WHAT THE EXERCISE ASKS
Starting at the line that contains "You are a GUI" and ending at the end of the records, write those lines out again with "click action" changed to "tap action" and nothing else altered.

Word and item position data:
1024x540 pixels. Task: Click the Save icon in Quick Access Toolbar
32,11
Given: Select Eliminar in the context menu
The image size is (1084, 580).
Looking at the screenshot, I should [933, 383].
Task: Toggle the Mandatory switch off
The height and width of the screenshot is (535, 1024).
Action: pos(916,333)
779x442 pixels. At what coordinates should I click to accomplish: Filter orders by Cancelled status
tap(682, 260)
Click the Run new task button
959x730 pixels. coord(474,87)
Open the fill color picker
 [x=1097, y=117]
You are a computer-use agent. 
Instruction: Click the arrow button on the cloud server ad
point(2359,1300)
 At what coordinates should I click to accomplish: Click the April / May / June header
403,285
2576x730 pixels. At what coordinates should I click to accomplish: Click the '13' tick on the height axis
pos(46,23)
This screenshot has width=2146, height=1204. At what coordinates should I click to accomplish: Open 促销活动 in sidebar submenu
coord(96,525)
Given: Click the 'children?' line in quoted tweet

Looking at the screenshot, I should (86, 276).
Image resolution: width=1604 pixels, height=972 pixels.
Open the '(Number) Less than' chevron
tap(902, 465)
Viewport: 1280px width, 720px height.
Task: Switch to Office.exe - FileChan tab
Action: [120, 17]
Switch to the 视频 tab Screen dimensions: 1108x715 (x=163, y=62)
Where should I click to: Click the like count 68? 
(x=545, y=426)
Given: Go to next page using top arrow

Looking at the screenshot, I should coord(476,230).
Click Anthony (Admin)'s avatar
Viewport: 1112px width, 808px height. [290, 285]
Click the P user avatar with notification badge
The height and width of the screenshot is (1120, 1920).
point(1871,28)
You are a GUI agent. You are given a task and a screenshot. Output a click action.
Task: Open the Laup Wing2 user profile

EXERCISE RESULT
You are a GUI agent. You are given a task and a screenshot. Output a tap action.
Task: Open the Laup Wing2 user profile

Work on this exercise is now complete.